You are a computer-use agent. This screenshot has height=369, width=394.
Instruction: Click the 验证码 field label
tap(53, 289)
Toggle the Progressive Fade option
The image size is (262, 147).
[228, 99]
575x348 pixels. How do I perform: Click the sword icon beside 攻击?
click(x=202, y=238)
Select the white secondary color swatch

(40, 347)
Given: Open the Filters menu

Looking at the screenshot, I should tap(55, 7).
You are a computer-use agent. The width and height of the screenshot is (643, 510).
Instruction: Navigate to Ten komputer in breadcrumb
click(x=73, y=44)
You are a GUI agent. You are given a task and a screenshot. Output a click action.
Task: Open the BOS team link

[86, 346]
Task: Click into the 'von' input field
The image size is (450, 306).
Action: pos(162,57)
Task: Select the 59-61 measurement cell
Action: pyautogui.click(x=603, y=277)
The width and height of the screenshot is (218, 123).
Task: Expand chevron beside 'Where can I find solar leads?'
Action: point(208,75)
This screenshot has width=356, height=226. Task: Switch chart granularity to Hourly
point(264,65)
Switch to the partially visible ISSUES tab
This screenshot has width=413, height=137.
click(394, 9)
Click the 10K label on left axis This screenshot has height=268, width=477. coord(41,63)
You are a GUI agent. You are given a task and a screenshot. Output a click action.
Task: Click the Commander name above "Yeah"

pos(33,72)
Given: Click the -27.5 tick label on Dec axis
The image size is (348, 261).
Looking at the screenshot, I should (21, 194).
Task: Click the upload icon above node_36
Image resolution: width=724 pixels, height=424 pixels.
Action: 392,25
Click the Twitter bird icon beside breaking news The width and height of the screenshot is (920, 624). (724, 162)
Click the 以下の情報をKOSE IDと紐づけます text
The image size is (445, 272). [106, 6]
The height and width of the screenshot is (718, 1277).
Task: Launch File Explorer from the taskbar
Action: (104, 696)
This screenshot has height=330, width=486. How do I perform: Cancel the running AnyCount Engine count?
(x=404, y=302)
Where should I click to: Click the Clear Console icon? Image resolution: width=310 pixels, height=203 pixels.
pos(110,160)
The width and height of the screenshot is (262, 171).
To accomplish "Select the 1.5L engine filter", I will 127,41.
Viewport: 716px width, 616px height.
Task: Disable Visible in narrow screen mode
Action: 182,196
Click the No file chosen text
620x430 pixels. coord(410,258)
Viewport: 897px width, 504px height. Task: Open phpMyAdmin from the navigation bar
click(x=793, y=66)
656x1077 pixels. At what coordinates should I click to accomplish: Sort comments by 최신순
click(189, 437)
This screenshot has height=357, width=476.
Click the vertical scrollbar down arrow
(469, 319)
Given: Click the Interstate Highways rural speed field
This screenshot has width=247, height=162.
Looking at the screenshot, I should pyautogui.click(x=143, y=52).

****************************************

=== Your goal ===
Extract each line of the records above that contains the word "Select", and copy every such line in full.

=== Output below ===
Select the white secondary color swatch
Task: Select the 59-61 measurement cell
To accomplish "Select the 1.5L engine filter", I will 127,41.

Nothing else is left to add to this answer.